Friday, February 26, 2021

Teriak-Teriak Kembali ke Al-Qur'an, Eh tidak Bisa Ngaji


IG: mohridlwann

Belakangan ini banyak orang ingin menjadi dai tapi sadar dirinya gak pernah belajar agama. Sukur masih bisa baca fatihah, ditambah bisa baca doa berbahasa Arab setelah makan.

Umur sudah tua, mau mondok gengsi, tapi ingin jadi dai secara instan seperti indomie yang praktis kapan pun dibutuhkan. Sadar tidak bisa apa-apa, ia mencoba mencari peruntungan dengan  memborong buku-buku Islam berbahasa Indonesia. Ia tidak puas, kemudian berselancar di google. Tiba-tiba merasa jadi alim. 

Beberapa bulan setelah merasa alim, ia menjadi penceramah, ngisi di masjid-masjid, kadang ngisi khutbah jumat.
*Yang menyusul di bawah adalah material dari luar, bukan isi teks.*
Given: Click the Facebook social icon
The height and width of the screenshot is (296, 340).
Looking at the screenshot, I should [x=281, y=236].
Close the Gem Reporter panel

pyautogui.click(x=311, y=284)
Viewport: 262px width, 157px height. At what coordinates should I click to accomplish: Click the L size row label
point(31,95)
Ia mulai merasa  tahu segalanya. 

Di Indonesia, pencaramah ada yang disebut kiaiulama, dan ustaz. Setelah menimbang, dalam hatinya tidak ingin dipanggil kiai. Sebab, di Arab Saudi tidak ada namanya kiai, adanya ustaz. Mau dipanggil ulama pun masih bingung. Akhirnya, ia memilih panggilan ustaz agar lebih dikenal masyarakat. 

Saya perhatikan penceramah tersebut semakin berani, beraninya tidak tanggung-tanggung dan sampai-sampai penceramah yang terkenal keilmuannya dianggap salah, dianggap bertentangan dengan Islam.

Karena kebodohannya, ia lupa bahwa dirinya baru belajar Islam, baru mengenal Islam. Belajarnya dari buku yang salah. Lebih salah lagi hanya dari youtube dan rekan-rekannya yang tidak bisa dipertanggungjawabkan. 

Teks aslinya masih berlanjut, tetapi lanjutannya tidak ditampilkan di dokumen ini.